Material provided:
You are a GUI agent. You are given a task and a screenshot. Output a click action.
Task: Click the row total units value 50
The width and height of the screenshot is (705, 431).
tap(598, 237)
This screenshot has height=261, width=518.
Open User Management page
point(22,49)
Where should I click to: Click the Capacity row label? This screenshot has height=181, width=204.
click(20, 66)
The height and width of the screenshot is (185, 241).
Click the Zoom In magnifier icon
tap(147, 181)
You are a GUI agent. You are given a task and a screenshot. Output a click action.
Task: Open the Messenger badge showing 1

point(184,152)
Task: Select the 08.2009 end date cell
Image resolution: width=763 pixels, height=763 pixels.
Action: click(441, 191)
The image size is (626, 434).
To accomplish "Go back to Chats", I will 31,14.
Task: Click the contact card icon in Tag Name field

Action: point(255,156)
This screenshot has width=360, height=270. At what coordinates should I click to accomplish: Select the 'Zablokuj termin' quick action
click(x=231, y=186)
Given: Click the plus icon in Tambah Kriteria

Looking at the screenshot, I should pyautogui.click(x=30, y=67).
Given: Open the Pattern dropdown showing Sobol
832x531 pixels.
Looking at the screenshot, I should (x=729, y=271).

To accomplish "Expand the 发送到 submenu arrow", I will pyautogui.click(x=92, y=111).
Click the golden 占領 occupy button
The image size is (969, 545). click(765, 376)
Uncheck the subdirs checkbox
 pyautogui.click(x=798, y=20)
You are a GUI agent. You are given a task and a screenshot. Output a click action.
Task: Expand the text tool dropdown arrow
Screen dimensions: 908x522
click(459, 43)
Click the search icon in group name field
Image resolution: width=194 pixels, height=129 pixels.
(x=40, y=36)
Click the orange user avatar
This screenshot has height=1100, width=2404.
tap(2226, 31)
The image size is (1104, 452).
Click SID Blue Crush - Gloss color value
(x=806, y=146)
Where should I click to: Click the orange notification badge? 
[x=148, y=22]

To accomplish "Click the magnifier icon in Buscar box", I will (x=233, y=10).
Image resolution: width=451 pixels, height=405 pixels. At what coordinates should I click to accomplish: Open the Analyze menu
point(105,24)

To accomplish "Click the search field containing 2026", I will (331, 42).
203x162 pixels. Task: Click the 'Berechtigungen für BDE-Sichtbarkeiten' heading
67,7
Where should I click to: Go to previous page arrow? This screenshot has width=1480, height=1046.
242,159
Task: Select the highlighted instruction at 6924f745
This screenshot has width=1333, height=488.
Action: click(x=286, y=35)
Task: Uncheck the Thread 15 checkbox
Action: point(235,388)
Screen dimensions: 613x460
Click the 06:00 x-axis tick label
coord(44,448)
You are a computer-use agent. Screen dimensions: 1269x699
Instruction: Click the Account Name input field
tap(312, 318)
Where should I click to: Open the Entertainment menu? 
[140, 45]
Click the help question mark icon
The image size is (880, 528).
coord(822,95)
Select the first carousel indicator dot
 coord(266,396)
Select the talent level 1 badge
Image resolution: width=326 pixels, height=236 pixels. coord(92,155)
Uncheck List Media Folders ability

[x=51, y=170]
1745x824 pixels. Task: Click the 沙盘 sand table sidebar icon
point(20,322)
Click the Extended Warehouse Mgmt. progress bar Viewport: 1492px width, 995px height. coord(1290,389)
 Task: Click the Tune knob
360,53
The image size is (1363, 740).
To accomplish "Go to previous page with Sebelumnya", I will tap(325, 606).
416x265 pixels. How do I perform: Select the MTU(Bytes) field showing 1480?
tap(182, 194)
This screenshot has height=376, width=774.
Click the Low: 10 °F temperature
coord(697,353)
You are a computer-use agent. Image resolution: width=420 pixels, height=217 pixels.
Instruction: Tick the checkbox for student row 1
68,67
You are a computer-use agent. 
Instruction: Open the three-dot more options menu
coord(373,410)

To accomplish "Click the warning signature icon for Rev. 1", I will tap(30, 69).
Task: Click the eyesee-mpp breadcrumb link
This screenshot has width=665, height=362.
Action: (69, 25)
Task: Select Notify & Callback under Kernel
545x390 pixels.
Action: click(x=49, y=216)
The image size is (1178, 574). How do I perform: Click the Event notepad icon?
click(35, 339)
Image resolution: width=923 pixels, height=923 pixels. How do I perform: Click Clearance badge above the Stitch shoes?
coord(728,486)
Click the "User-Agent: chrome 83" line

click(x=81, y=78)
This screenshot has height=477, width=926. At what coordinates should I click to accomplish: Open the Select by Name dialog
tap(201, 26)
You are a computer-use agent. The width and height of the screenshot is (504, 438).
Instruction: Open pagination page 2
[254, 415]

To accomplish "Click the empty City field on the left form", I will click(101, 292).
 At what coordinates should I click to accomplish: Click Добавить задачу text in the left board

Task details:
The word "left" appears in some lines of the records. Please work out how many and reply with that number only.

Result for this exercise:
2